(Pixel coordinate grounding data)
..........

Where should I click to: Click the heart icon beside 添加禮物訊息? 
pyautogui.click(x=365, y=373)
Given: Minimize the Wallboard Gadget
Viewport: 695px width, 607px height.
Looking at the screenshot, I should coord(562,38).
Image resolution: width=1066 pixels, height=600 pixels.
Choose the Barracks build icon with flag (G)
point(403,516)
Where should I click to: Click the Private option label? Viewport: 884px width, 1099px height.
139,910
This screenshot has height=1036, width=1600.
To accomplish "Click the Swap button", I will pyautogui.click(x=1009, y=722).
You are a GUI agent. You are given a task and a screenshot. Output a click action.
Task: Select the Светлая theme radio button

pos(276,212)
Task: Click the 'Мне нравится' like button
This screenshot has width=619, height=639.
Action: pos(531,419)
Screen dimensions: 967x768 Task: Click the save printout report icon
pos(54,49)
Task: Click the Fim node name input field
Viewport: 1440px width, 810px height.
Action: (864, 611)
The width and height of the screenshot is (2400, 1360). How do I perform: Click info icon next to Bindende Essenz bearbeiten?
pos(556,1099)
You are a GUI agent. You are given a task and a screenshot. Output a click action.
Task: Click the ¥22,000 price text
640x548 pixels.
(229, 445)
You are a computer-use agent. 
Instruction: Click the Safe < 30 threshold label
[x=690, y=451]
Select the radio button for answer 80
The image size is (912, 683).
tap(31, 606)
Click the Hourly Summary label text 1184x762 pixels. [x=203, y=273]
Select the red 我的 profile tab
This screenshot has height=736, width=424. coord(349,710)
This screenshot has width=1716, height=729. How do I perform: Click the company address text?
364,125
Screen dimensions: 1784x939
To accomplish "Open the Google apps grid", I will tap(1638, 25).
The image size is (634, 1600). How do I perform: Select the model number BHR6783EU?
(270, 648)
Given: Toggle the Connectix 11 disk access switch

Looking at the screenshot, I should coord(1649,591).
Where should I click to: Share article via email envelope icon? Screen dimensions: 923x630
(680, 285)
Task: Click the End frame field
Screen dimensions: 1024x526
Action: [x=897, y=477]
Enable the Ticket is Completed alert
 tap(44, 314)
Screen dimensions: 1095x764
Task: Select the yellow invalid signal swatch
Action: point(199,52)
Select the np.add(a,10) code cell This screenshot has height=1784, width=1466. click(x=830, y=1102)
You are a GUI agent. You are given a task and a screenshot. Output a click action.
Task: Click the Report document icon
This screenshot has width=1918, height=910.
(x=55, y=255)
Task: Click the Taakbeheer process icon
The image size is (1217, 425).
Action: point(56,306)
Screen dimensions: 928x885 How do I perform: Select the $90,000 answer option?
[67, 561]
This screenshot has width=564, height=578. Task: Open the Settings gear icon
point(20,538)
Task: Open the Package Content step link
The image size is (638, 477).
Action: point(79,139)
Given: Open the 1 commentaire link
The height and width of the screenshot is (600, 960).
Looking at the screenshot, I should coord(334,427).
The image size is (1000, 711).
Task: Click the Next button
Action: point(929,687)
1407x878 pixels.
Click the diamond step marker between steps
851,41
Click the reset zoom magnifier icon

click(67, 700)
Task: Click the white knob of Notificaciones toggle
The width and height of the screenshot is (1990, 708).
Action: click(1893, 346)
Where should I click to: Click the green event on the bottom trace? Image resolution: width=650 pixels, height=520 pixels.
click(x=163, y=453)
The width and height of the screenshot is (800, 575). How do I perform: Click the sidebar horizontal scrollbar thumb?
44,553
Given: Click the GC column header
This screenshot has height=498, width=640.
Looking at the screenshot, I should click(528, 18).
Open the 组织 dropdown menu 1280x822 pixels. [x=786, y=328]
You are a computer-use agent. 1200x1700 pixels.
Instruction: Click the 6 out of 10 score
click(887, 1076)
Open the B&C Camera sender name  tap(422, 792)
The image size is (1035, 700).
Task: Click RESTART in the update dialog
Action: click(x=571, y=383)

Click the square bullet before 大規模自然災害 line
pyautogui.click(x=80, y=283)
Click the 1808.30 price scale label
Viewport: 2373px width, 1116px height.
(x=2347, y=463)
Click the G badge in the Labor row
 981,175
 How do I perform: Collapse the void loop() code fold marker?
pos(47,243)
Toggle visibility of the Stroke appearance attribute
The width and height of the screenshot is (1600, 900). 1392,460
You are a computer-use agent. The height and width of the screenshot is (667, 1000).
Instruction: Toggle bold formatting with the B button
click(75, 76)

..........

=== Task item ===
Nothing in the data may differ; print all of it exactly as written.

=== Answer space ===
Where should I click to: Click the heart icon beside 添加禮物訊息? 
pyautogui.click(x=365, y=373)
Given: Minimize the Wallboard Gadget
Viewport: 695px width, 607px height.
Looking at the screenshot, I should coord(562,38).
Image resolution: width=1066 pixels, height=600 pixels.
Choose the Barracks build icon with flag (G)
point(403,516)
Where should I click to: Click the Private option label? Viewport: 884px width, 1099px height.
139,910
This screenshot has height=1036, width=1600.
To accomplish "Click the Swap button", I will pyautogui.click(x=1009, y=722).
You are a GUI agent. You are given a task and a screenshot. Output a click action.
Task: Select the Светлая theme radio button

pos(276,212)
Task: Click the 'Мне нравится' like button
This screenshot has width=619, height=639.
Action: pos(531,419)
Screen dimensions: 967x768 Task: Click the save printout report icon
pos(54,49)
Task: Click the Fim node name input field
Viewport: 1440px width, 810px height.
Action: (864, 611)
The width and height of the screenshot is (2400, 1360). How do I perform: Click info icon next to Bindende Essenz bearbeiten?
pos(556,1099)
You are a GUI agent. You are given a task and a screenshot. Output a click action.
Task: Click the ¥22,000 price text
640x548 pixels.
(229, 445)
You are a computer-use agent. 
Instruction: Click the Safe < 30 threshold label
[x=690, y=451]
Select the radio button for answer 80
The image size is (912, 683).
tap(31, 606)
Click the Hourly Summary label text 1184x762 pixels. [x=203, y=273]
Select the red 我的 profile tab
This screenshot has height=736, width=424. coord(349,710)
This screenshot has width=1716, height=729. How do I perform: Click the company address text?
364,125
Screen dimensions: 1784x939
To accomplish "Open the Google apps grid", I will tap(1638, 25).
The image size is (634, 1600). How do I perform: Select the model number BHR6783EU?
(270, 648)
Given: Toggle the Connectix 11 disk access switch

Looking at the screenshot, I should coord(1649,591).
Where should I click to: Share article via email envelope icon? Screen dimensions: 923x630
(680, 285)
Task: Click the End frame field
Screen dimensions: 1024x526
Action: [x=897, y=477]
Enable the Ticket is Completed alert
 tap(44, 314)
Screen dimensions: 1095x764
Task: Select the yellow invalid signal swatch
Action: point(199,52)
Select the np.add(a,10) code cell This screenshot has height=1784, width=1466. click(x=830, y=1102)
You are a GUI agent. You are given a task and a screenshot. Output a click action.
Task: Click the Report document icon
This screenshot has width=1918, height=910.
(x=55, y=255)
Task: Click the Taakbeheer process icon
The image size is (1217, 425).
Action: point(56,306)
Screen dimensions: 928x885 How do I perform: Select the $90,000 answer option?
[67, 561]
This screenshot has width=564, height=578. Task: Open the Settings gear icon
point(20,538)
Task: Open the Package Content step link
The image size is (638, 477).
Action: point(79,139)
Given: Open the 1 commentaire link
The height and width of the screenshot is (600, 960).
Looking at the screenshot, I should coord(334,427).
The image size is (1000, 711).
Task: Click the Next button
Action: point(929,687)
1407x878 pixels.
Click the diamond step marker between steps
851,41
Click the reset zoom magnifier icon

click(67, 700)
Task: Click the white knob of Notificaciones toggle
The width and height of the screenshot is (1990, 708).
Action: click(1893, 346)
Where should I click to: Click the green event on the bottom trace? Image resolution: width=650 pixels, height=520 pixels.
click(x=163, y=453)
The width and height of the screenshot is (800, 575). How do I perform: Click the sidebar horizontal scrollbar thumb?
44,553
Given: Click the GC column header
This screenshot has height=498, width=640.
Looking at the screenshot, I should click(528, 18).
Open the 组织 dropdown menu 1280x822 pixels. [x=786, y=328]
You are a computer-use agent. 1200x1700 pixels.
Instruction: Click the 6 out of 10 score
click(887, 1076)
Open the B&C Camera sender name  tap(422, 792)
The image size is (1035, 700).
Task: Click RESTART in the update dialog
Action: click(x=571, y=383)

Click the square bullet before 大規模自然災害 line
pyautogui.click(x=80, y=283)
Click the 1808.30 price scale label
Viewport: 2373px width, 1116px height.
(x=2347, y=463)
Click the G badge in the Labor row
 981,175
 How do I perform: Collapse the void loop() code fold marker?
pos(47,243)
Toggle visibility of the Stroke appearance attribute
The width and height of the screenshot is (1600, 900). 1392,460
You are a computer-use agent. The height and width of the screenshot is (667, 1000).
Instruction: Toggle bold formatting with the B button
click(75, 76)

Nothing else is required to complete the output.